**YOUR INSTRUCTIONS**:
Copy exactly the lines from the start of the data below through the one that carries "For every named", and only those.

Stored data:
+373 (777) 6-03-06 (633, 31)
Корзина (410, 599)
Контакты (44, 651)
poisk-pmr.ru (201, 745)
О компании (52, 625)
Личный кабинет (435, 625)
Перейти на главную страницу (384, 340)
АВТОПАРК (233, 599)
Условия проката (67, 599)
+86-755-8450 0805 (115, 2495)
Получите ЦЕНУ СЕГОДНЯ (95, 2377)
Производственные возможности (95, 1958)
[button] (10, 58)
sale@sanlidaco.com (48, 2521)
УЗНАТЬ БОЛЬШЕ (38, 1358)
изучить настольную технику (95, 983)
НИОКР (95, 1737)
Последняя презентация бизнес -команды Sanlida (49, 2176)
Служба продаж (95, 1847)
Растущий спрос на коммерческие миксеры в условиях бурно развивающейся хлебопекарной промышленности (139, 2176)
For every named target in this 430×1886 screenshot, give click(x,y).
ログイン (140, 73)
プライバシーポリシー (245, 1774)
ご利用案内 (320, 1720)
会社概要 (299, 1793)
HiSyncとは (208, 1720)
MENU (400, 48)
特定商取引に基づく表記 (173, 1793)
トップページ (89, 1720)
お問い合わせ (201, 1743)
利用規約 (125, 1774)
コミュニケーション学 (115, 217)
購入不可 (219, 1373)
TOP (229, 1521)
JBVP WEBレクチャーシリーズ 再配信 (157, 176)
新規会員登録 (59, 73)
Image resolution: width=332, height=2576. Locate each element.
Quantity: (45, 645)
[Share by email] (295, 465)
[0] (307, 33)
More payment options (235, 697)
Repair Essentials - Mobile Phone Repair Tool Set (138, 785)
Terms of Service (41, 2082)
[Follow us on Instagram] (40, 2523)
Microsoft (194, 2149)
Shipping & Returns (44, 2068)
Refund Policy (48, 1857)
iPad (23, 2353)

**ANSWER TO THE PROBLEM**:
+373 (777) 6-03-06 (633, 31)
Корзина (410, 599)
Контакты (44, 651)
poisk-pmr.ru (201, 745)
О компании (52, 625)
Личный кабинет (435, 625)
Перейти на главную страницу (384, 340)
АВТОПАРК (233, 599)
Условия проката (67, 599)
+86-755-8450 0805 (115, 2495)
Получите ЦЕНУ СЕГОДНЯ (95, 2377)
Производственные возможности (95, 1958)
[button] (10, 58)
sale@sanlidaco.com (48, 2521)
УЗНАТЬ БОЛЬШЕ (38, 1358)
изучить настольную технику (95, 983)
НИОКР (95, 1737)
Последняя презентация бизнес -команды Sanlida (49, 2176)
Служба продаж (95, 1847)
Растущий спрос на коммерческие миксеры в условиях бурно развивающейся хлебопекарной промышленности (139, 2176)
For every named target in this 430×1886 screenshot, give click(x,y).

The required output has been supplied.